Pitchfork: What is "active imagination"?
Jeff: It's a Carl Jung term. It's sort of staying in that place between sleeping and waking. Just allowing your mind to completely begin to flow with images. Allowing it to become whatever it becomes. You know, you go to bed filled with worries and thoughts, caught up in that everyday kind of thing. With this, you try to concentrate on what you think is really important, or some type of interesting or mysterious image, and then allow your imagination to become like a stream. You can let the stream go, and just observe it to see what happens.

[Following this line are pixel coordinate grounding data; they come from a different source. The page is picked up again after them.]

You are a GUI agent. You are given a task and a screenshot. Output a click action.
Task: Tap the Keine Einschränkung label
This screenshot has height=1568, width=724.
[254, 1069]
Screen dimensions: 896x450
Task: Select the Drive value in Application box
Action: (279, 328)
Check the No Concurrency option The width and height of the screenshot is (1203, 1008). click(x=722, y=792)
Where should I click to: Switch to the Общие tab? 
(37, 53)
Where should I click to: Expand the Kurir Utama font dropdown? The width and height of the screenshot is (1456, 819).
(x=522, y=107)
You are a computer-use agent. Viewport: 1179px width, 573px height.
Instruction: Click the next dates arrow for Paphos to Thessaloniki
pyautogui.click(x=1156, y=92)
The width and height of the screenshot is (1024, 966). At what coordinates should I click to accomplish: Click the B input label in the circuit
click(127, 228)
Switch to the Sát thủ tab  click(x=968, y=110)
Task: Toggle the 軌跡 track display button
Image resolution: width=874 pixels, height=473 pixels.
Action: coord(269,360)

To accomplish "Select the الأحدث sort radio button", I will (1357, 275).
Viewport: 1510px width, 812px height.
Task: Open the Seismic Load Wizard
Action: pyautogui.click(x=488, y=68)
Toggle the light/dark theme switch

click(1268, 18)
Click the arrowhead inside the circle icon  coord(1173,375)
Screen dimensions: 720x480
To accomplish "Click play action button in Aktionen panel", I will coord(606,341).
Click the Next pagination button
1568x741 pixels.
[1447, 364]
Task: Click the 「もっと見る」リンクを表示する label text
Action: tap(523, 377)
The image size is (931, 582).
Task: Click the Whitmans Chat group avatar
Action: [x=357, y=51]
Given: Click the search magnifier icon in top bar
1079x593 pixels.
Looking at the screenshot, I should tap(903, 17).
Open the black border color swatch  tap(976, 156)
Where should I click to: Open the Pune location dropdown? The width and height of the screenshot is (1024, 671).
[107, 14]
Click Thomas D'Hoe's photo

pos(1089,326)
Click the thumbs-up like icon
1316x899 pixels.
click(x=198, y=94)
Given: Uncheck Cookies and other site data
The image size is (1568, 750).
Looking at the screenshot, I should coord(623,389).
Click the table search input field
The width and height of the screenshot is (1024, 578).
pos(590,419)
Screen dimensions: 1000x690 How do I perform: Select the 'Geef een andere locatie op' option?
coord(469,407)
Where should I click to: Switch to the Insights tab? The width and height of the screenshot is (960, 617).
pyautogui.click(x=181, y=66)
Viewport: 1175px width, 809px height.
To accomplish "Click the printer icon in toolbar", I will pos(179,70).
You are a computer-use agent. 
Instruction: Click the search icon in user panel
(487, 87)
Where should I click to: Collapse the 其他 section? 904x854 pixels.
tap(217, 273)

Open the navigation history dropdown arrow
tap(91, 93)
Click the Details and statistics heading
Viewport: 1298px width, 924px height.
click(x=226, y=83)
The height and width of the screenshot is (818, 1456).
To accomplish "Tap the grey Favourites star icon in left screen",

I've always been interested in recording other people's dreams. A lot of people are. You heard the montage piece. I'm trying to create a dream world with the montage. It's like when you look at a Dada or surrealist montage-- I just love taking fragments from everyday reality and recombining them. Everything in the natural world is so amazing, but because we're used to seeing it in one way we take it for granted. We can see an anthill or a roach or a flower or anything, but we have this frame where our mind recognizes an anthill and then moves on, without taking the opportunity to have the sense of awe that we could have if we really looked at it. The montage is about taking pieces of reality and rearranging them-- creating new frames to make you have to stop and look at things in a fresh way. It's basically taking pieces of everyday reality and rearranging them to show people the magic that is inherent in all of these things already.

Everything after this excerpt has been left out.